Household costs for children who sought care at health centre are higher than reported in other countries. In Uganda, the mean total out-of-pocket costs of patients who completed referral, some of whom received RA, were $2.52 [28] vs. $5.68 in Burkina Faso although only the costs after referral were calculated in Uganda. Since the full costs of the episode were calculated in this study, these data are unique in providing direct total household costs for an episode of severe illness, excluding the opportunity cost of time, for patients treated with RA in their community.

The non-RA children who went to a health centre paid on average $6.56 ($8.09 if they had CNS symptoms and $5.72 if they had repeated vomiting/lethargy). Menon et al. [24] found similar results ($6.84) in Uganda and other studies reported similar out-of-pocket costs (Ghana: $6.40 for severe cases; Malawi: $5.30 for children under 5) [25, 26].

The analysis has been limited to financial costs incurred by patients who survived the episode until the interview. The opportunity cost of labour, either forfeited to look after a sick child or withdrawn from agriculture because of the episode, was not calculated. It was not possible to obtain costs of RA-treated patients who survived the episode but died before the interview date because this would have been culturally insensitive. RDT results were not available for children in the non-RA group, and many of these children may not have had malaria, whereas all children in the RA-treated group had RDT-confirmed malaria. A further limitation is that, although all cost and time data relied upon memory, the data for the non-RA treated patients was obtained within 2 weeks of the episode, whereas data for the RA-treated patients were collected several months after the episode. It is difficult to determine whether costs in the RA-treated group were over or under-reported.

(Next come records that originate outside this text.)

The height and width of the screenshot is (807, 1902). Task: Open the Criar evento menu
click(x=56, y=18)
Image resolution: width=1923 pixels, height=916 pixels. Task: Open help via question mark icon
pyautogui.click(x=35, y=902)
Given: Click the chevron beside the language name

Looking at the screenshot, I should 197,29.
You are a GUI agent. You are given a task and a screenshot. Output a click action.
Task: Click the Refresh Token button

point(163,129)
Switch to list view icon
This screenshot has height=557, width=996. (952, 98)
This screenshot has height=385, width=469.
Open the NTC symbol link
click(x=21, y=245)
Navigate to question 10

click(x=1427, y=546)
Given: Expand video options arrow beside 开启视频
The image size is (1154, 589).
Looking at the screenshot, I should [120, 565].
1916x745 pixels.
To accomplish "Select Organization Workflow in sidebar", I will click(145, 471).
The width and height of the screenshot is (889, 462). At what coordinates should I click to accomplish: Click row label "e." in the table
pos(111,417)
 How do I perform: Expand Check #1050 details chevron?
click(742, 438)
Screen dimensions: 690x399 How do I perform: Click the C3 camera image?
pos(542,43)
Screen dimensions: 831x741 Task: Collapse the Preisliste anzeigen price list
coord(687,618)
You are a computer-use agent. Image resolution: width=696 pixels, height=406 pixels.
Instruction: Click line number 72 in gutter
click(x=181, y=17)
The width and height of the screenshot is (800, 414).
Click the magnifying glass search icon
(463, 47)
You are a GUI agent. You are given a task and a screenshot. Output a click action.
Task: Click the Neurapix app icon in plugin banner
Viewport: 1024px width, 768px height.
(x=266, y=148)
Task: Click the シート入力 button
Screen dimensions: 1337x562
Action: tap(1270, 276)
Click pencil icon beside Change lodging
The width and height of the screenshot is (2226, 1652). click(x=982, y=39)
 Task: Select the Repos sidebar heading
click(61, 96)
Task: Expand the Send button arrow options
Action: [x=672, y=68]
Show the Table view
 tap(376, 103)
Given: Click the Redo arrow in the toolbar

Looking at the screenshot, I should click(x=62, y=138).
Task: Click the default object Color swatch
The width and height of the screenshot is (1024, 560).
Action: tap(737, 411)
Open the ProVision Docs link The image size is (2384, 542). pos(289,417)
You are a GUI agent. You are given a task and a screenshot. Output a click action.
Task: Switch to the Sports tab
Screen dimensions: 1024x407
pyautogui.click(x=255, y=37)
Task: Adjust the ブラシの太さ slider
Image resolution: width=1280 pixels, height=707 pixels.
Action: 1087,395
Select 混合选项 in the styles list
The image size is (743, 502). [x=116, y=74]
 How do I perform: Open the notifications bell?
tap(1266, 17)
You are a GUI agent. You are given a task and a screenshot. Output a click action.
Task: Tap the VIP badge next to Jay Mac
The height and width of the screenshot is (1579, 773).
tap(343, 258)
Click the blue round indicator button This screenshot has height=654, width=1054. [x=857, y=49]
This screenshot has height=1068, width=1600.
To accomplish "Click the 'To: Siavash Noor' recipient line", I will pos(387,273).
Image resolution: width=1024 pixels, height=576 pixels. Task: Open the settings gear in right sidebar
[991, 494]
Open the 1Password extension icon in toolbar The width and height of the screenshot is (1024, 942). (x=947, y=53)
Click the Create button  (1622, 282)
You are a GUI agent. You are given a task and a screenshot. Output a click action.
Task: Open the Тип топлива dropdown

For several children in each group, the parents could not recall the exact date and/or time of symptoms/visits to a provider, and this resulted in incomplete information on time-intervals for several patients. Deterioration to CNS symptoms between visiting the last treatment provider and arrival at the health centre was used as an exploratory analysis of the higher drugs costs of the non-RA group. Although it is possible that higher drug costs could have been due to clinical deterioration, this hypothesis could not be confirmed. Furthermore, there was no attempt to ask qualitative questions about the reasons for not going to the health centre, and, for those who went, on the difficulties/barriers encountered in reaching the facility. With hindsight, such qualitative data would have been informative. Finally, it should be mentioned that RDTs and RA costs are not included in out-of-pocket costs as these were provided free of charge.

Conclusions

This study reports evidence that children with CNS symptoms treated with RA incur similar household costs as children not treated with RA, despite the higher transport costs incurred in following the referral advice. Children without CNS symptoms treated with RA incurred higher total costs because of the costs of following referral advice. RA-treated children sought treatment more quickly, whether with or without CNS symptoms.